Суббота, 26 марта. День
Москва, улица Грановского
— Толкай! — надсадно выдавил Ванька, изо всех сил упираясь в деревянный ящик с грубо намалеванными бокалом и зонтиком. — Жми!
— Жму… — закряхтел я, подвигая тяжеленную тару еще на вершок. Хорошо еще, самодельную тележку на колесиках выпросили у грузчиков из гастронома, а то бы — никак! Каждый ящик — полтонны…
— Есть! — выдохнул Скоков, и обтер лоб рукавом белого халата. Сестра-хозяйка была непреклонна: «Штоб все в белых халатах! Шо? Монтаж? Ну, нехай себе монтаж… В белых халатах!»
— Покатили! — вытолкнул я, отдуваясь, и потянул тележку, пускавшую тяжкий гул по коридору.
— Последний… — запыхтел Иван, упираясь в ящик сзади.
— Надо сегодня обязательно собрать и наладить. Успеем?
— Успеем! — хихикнул Скоков. — Вся ночь впереди!
В комнате, выделенной под томограф, вовсю орудовали «три богатыря» — Бурлаков, Зелинский и Дорошин. Укрепить станину и нарастить каркас было самым простым делом — они справились еще в четверг, после занятий. Вчера собрали раму, навесили тали…
— Весь комплект! — гордо заявил я, подкатывая тележку.
— Продолжим наши игры! — ухмыльнулся Федя Бурлаков. Поигрывая монтировкой, он надвинулся на короб.
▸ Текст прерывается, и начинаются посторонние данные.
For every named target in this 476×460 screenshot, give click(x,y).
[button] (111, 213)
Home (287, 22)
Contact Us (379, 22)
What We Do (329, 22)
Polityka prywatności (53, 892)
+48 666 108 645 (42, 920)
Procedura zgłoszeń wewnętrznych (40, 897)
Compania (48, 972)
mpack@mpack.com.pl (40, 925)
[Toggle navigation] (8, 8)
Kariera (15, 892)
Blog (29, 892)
С треском и визгом распались дощатые щиты, открывая «подарочек» — магнитную катушку в сборе.
— Цепляй!
Заклацали тали, натянулись стропы… Скрипнула, подаваясь, рама.
— Вирай помалу!
Массивная катушка оторвалась от ящичного днища, зависая и входя в плавное кружение. Вася Дорошин напрягся, тормозя разворот.
— Вира!
Первый в мире томограф мы собрали к вечеру. Еще не начало темнеть, а тяжеленная махина вся открывалась взору. Правда, не прикрытый панелями, аппарат казался освежеванным — связки проводов, клемники, трубки торчали наружу.
Пока Дима Зелинский оттаскивал пустую тару, Иван с Васей разобрали раму импровизированного крана — и комната сразу раздвинулась будто. Врачи заглядывали поминутно — толклись в дверях, оказывая почтение. А вот тетя Шура не ведала трепета: властная, как все уборщицы, она явилась со шваброй наперевес, ворча и звякая ведром — и светлая напольная плитка мигом засияла чистотой.
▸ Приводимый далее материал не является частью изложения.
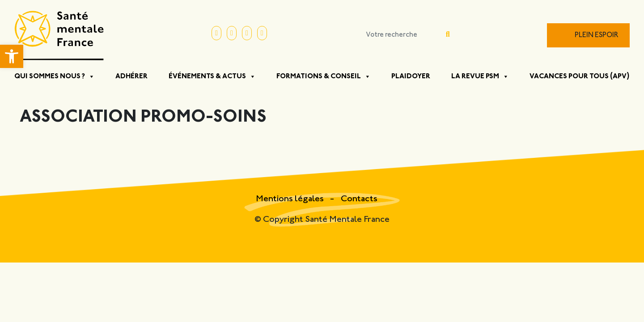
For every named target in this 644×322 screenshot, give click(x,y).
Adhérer (131, 76)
Техничка гордо удалилась, переваливаясь, и сканер обступила Ванина команда.
— Налаживаем!
«Богатыри» полезли со щупами тестеров, а я подсел за пульт. Дисплей «Коминтерна-2» пока ничего не показывал — высвечивал дежурную цифирь.
«Устал, однако…»
Я откинулся на спинку стула, давая отдых гудящим мышцам, и виновато глянул на друзей. Стыдновато как-то… Вон, ползают, тискаются под глыбой МРТ, тестируют, а я сижу…
«Ничего, — подумалось бурчливо, — зато вся слава — им! Пущай погреются в лучах «юпитеров»…»
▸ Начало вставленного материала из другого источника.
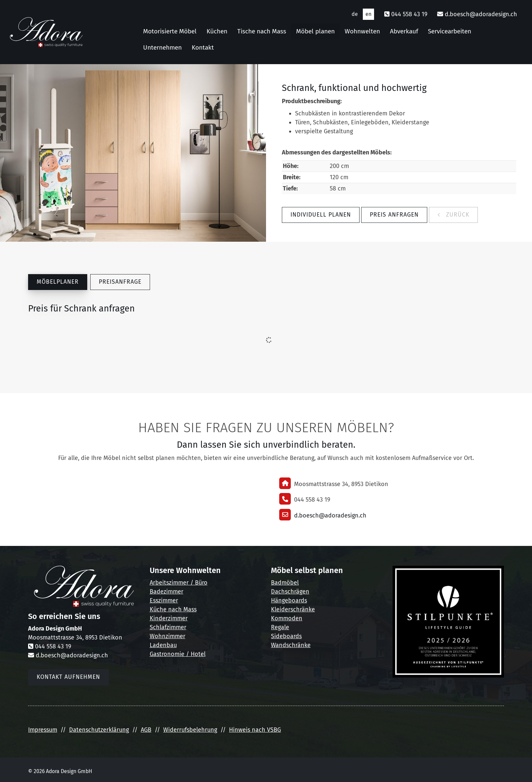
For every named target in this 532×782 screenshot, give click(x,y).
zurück (457, 215)
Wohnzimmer (167, 636)
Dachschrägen (290, 592)
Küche (158, 609)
Нет, поработали мы хорошо, отчетливо, но простой электромагнит — тупиковый путь. Надо строить новый томограф — на сверхпроводниках. Катушки из ниобий-титанового сплава… Двойной криостат — с жидким азотом в первом дьюаре, и с жидким гелием — во втором…
— Ага, вот они где!
Я вздрогнул, услыхав Ритин голос. Девушка заглядывала в комнату, держа в руках картонную коробку. Обойдя подругу, бочком проскользнула Светлана с двумя термосами в руках.